1. Lugthart S, Cheok MH, Den Boer ML, et al. Identification of genes associated with chemotherapy crossresistance and treatment response in childhood acute lymphoblastic leukemia. Cancer Cell. 2005;7:375-386.

2. Ramakers-van Woerden NL, Pieters R, Loonen AH, et al. TEL/AML1 gene fusion is related to in vitro drug sensitivity for L-asparaginase in childhood acute lymphoblastic leukemia. Blood. 2000;96:1094-1099.

3. Stams WAG, Den Boer ML, Beverloo HB, et al. Sensitivity to L-asparaginase is not associated with expression levels of asparagine synthetase in t(12;21)+ pediatric ALL. Blood. 2003;101:2743-2747.

4. Kaspers GJL, Veerman AJP, Pieters R, et al. In vitro cellular drug resistance and prognosis in newly diagnosed childhood acute lymphoblastic leukemia. Blood. 1997;90:2723-2729.

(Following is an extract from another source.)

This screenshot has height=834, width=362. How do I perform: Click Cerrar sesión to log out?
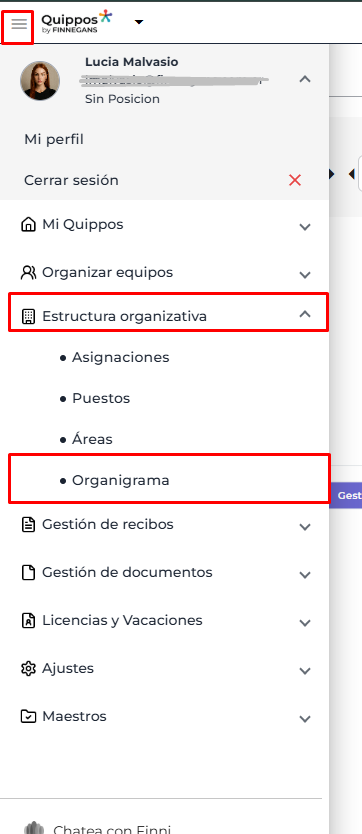71,180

5. Krejci O, Starkova J, Otova B, et al. Upregulation of asparagine synthetase fails to avert cell cycle arrest induced by L-asparaginase in TEL/AML1-positive leukaemic cells. Leukemia. 2004;18:434-441.

6. Stams WAG, Den Boer ML, Holleman A, et al. Asparagine synthetase expression is linked with L-asparaginase resistance in TELAML1 negative, but not in TELAML1 positive pediatric acute lymphoblastic leukemia. Blood. 2005;in press.

7. Fine BM, Kaspers GJ, Ho M, Loonen AH, Boxer LM. A genome-wide view of the in vitro response to L-asparaginase in acute lymphoblastic leukemia. Cancer Res. 2005;65:291-299.

8. Holleman A, Cheok MH, Den Boer ML, et al. Gene-expression patterns in drug-resistant acute lymphoblastic leukemia cells and response to treatment. N Engl J Med. 2004;351:533-542.